# Advice for "green fuzz" algae



## Amy9 (Jul 4, 2012)

Could be due to low CO2 levels. I’d adjust that, keeping an eye on your inhabitants of course, along with manual removal. You should see improvements over time. Do you have a drop checker? 


Sent from my iPhone using Tapatalk


----------



## irishspy (Oct 22, 2007)

Amy9 said:


> Could be due to low CO2 levels. I’d adjust that, keeping an eye on your inhabitants of course, along with manual removal. You should see improvements over time. Do you have a drop checker?
> 
> 
> Sent from my iPhone using Tapatalk


Hi, thanks for the reply, and sorry for the late response. Holidays and all that. :redface:

I'm thinking low CO2, too, and maybe a flow problem. Right now I run~3 BPS, but the drop checker on the other side of the tank has never changed from blue. I may bump it to 4 BPS as a test.

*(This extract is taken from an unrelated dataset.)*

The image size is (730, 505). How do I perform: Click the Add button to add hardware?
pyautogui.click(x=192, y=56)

Also, a comment elsewhere thought my phosphorus was a bit low, so I may try slowly adding higher doses of a phosphorus supplement to see if that helps.

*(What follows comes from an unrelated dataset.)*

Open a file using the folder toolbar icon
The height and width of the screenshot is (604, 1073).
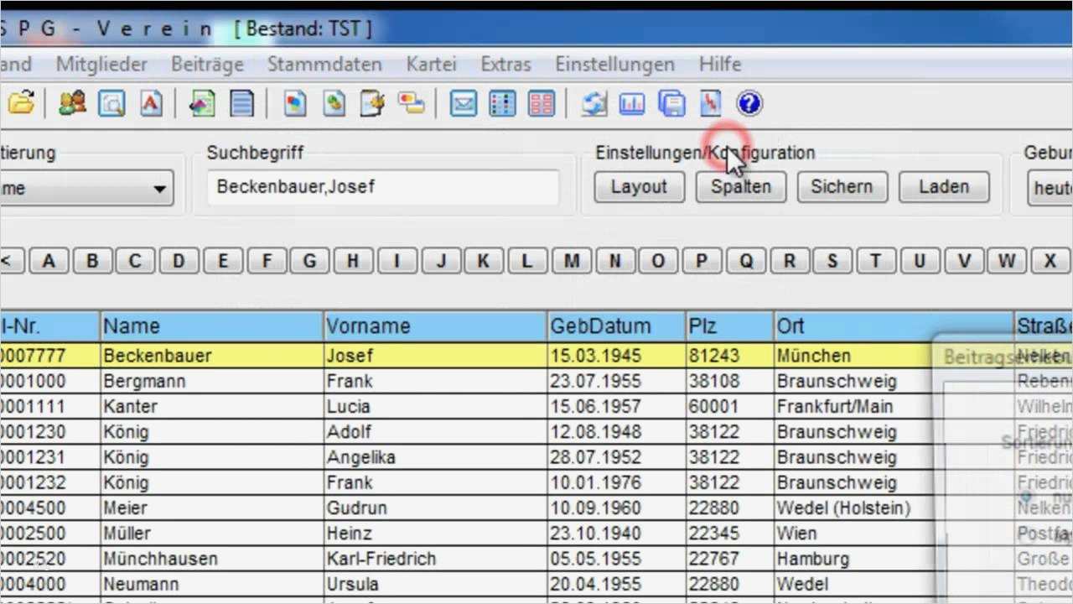[21, 103]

FWIW, I finally tore out the A. Reineckii as unsalvageable; it just couldn't grow fast enough to compete. I'll try that or another red plant again when I get a better handle on things.

thanks again!


----------



## BigMek (Dec 6, 2016)

Personally I'd add more Amano Shrimp. Not that shrimp will cure the problem, but 3 seems like a small number for a tank that size and more will increase your margin of error.


----------



## irishspy (Oct 22, 2007)

BigMek said:


> Personally I'd add more Amano Shrimp. Not that shrimp will cure the problem, but 3 seems like a small number for a tank that size and more will increase your margin of error.


Yeah, I've been meaning to go to the store to get 7-8 more, plus a few nerites.

Just to update, I've torn the alternanthera out. The other plants don't seem to have much problem, and this will give me peace of mind while I do some research and try again with possibly different red plants.


----------